‘It’s a great book, to put it simply’ – Our Souls at Night by Kent Haruf

osankhWe can discuss the fact that Kent Haruf is no longer with us, if you like. It’s really sad. No more new Kent Haruf books after this one. Pretty sucky, right? We could also talk about the fact that Haruf wrote this last book as he was dying, in the full knowledge that his end was approaching. There are a couple of things in that: first, knowing he was living through what would amount to his last months and weeks and hours and minutes, he chose to write, he chose to spend his time writing; and second, in the full knowledge of his impending death, he wrote the book we have in our hands, Our Souls at Night. Some reviewers have scoured these words as if Haruf had been imbued with special powers, as if – in the knowledge of the approach of his death – his wisdom would shine ever brighter, as if that makes this book just that little bit more special than all of his other books, which is a little silly. What we have here is a book, by Kent Haruf, a writer whose books are all worth reading because Kent Haruf was a very good writer. We don’t need to ponder imponderables; we can just read the book. It’s slim so it won’t take you very long but because it is slim you may find yourself re-reading after you’ve read it through once, as I did. It’s that good. It’s that worthwhile.

As with his other books, it’s set in Holt (and again, reviewers have been asking: what did it mean, that he set all of his books in Holt, a fictionalised version of the place he lived – what did it mean? Silly reviewers, looking in all the wrong places for answers to questions that are not really worth asking, never mind answering). It has a terrific opening line:

“And then there was the day Addie Moore made a call on Louis Waters.”

You can’t help but love that ‘And then’ eh? You’ll also find as you read, there are lots of other terrific words, nicely chosen phrases, writing that snags you, has you draw pause, look up, consider.

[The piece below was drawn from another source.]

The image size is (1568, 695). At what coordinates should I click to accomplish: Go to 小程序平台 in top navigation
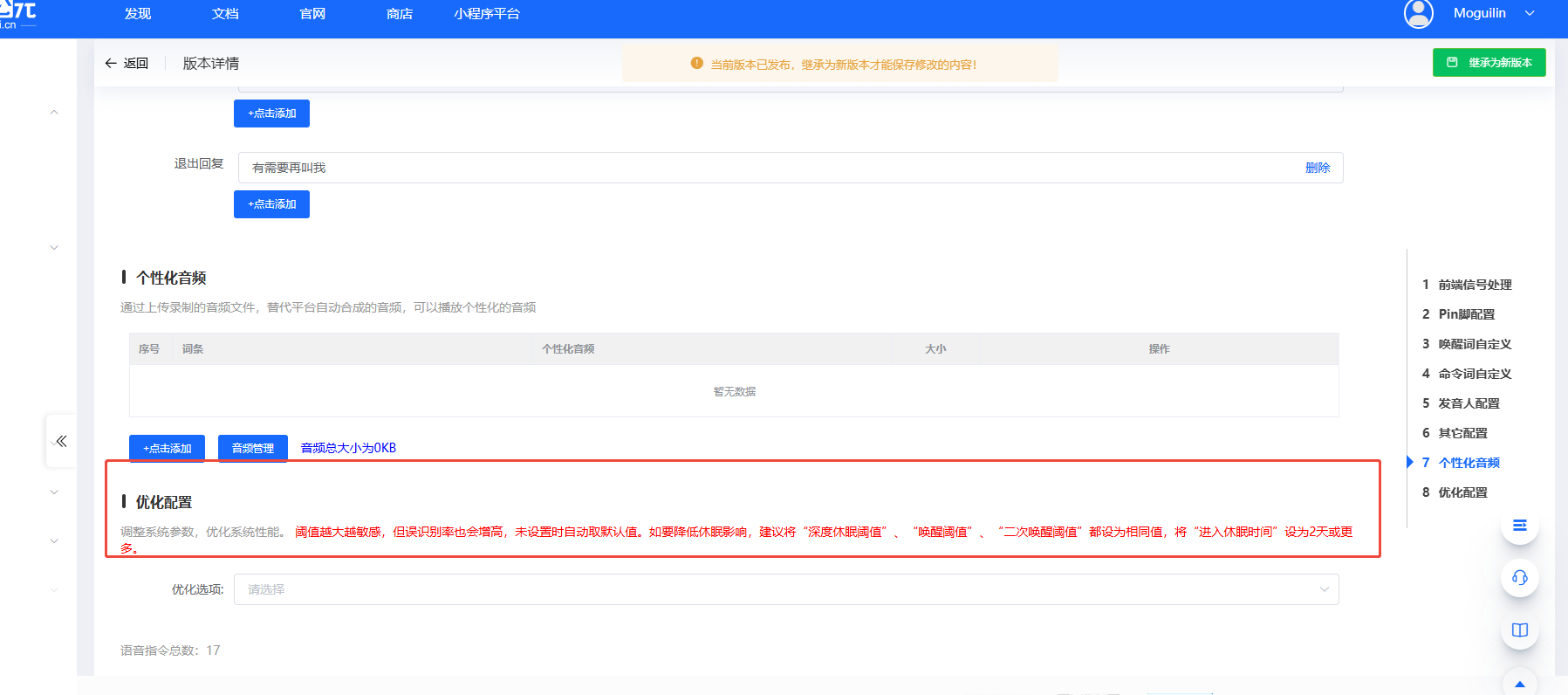(x=486, y=14)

Haruf books are full of those moments.

Addie is an old lady and Louis is an old man. Addie has a proposition. Would Louis mind sharing her bed at night, for the conversation in the dark, for the company? Louis is a bit taken aback. The pair of them are widowers. The pair of them are lonely. Louis at the very least thought he was pretty much done with excitement, thought life would pretty much proceed as it had been doing. Addie is the brave one, the one who puts herself out there, at least at first. Of course, there is gossip. It’s a small town. Each faces it and deals with it in their own way. Addie and Louis gradually get to know each other, as they talk in the day. How each met the person they married, what the marriage was like, what was hard, what couldn’t be resolved. Mistakes that were made.

Louis gets ill and you wonder, is this a book in which Haruf explores… But no. Louis gets ill briefly because that is what happens to people in life. Addie and Louis deal with it and then the illness passes. Later, Addie’s son, who is himself having troubles in his marriage, asks Addie to look after his boy for a couple of months; again, Addie and Louis deal with it in their own way. It’s all rather beautiful and moving. There is a crisis, of course, too, as you knew there would be; but it comes from an unexpected source and is unexpectedly cruel too, but the cruelty isn’t what the book chooses to leave you with. The book chooses to leave you with a brief sense that, in spite of difficulty, some things can endure. For those reviewers looking for that near death super human power of insight, it’s not a bad message. But for those of us who have been reading Kent Haruf for a wee while it’s the kind of wisdom we’ve come to expect.

Any Cop?: It’s a great book, to put it simply. This will come as no surprise to fans of Haruf. If you’ve yet to partake of Mr Haruf’s excellent books, you can start here and then leap in to the rest of them with abandon.